American Airlines on Monday warned its pilots of a fuel shortage and asked them to conserve fuel when possible, according to a company memo obtained by CNBC.
The airline said its fuel deliveries to midsize airports are delayed due to a lack of truck drivers, trucks and fuel supply. The company reportedly said its flights will carry additional fuel into airports affected by the shortage, a move that could add stops to certain flights.
“We are aware of fuel supply issues at some airports, predominantly across the western U.S., affecting a number of carriers," an American Airlines spokesperson told The Hill. "American is currently experiencing minimal operational impact due to fuel supply issues. Our team continues to work around the clock to monitor the situation and minimize the impact on our customers.”
Western states have been plagued by a recent jet fuel shortage, which has delayed commercial flights and cargo deliveries. Nevada lawmakers on Saturday said they would work to minimize disruption for passengers and ensure firefighters have enough fuel to combat wildfires. Governors in South Dakota and Wyoming relaxed some restrictions on fuel deliveries.

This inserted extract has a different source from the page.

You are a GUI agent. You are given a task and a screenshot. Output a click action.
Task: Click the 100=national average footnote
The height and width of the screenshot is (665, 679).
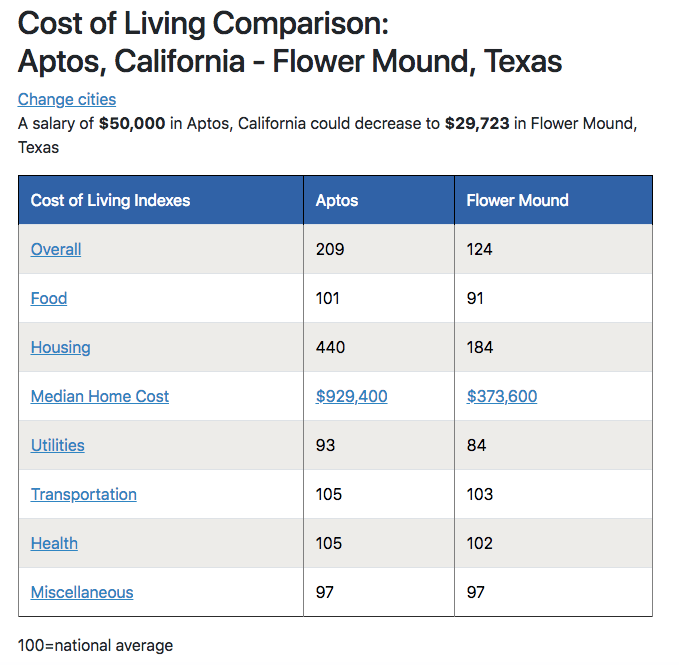96,645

American Airlines’s recent memo indicates that the jet fuel shortage is becoming a nationwide problem.
“American Airlines station jet fuel delivery delays initially affected mostly western U.S. cities, but are now being reported at American stations across the country,” reads the company memo obtained by CNBC. “Delivery delays are expected to continue through mid-August.”
Domestic flights nearly returned to pre-pandemic levels in June. Online customers spent $6 billion on flights within the U.S. last month, just 5 percent lower than June 2019, according to an analysis from Adobe Digital Insights.
The recent surge in air travel has rapidly increased demand for fuel, but truck companies say they cannot find workers to transport it. Airlines and airports have similarly struggled to find enough employees to accommodate the influx of summer travelers.
Companies in every major industry say they are short-staffed amid record U.S. job openings. The swift economic recovery from the pandemic has squeezed global supply chains, leading to a shortage of key products such as semiconductors, food items and even school supplies.